___ Extracted records

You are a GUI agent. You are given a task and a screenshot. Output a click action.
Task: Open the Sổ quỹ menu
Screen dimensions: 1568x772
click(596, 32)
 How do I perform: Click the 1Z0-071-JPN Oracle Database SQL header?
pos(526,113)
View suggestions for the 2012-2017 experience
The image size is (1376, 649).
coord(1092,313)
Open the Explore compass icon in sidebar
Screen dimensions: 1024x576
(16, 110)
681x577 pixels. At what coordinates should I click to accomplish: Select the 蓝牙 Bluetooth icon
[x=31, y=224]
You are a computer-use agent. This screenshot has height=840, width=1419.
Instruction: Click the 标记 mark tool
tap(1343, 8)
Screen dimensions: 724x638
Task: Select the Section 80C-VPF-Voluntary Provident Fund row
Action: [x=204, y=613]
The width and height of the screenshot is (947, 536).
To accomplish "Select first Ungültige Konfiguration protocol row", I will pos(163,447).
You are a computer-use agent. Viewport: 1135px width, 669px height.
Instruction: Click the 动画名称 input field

______

*What to work on*: Lines from the one containing "681x577 pixels. At" through the end of the entries above must be copied exactly; include both ends and no other lines.

*Answer area*:
681x577 pixels. At what coordinates should I click to accomplish: Select the 蓝牙 Bluetooth icon
[x=31, y=224]
You are a computer-use agent. This screenshot has height=840, width=1419.
Instruction: Click the 标记 mark tool
tap(1343, 8)
Screen dimensions: 724x638
Task: Select the Section 80C-VPF-Voluntary Provident Fund row
Action: [x=204, y=613]
The width and height of the screenshot is (947, 536).
To accomplish "Select first Ungültige Konfiguration protocol row", I will pos(163,447).
You are a computer-use agent. Viewport: 1135px width, 669px height.
Instruction: Click the 动画名称 input field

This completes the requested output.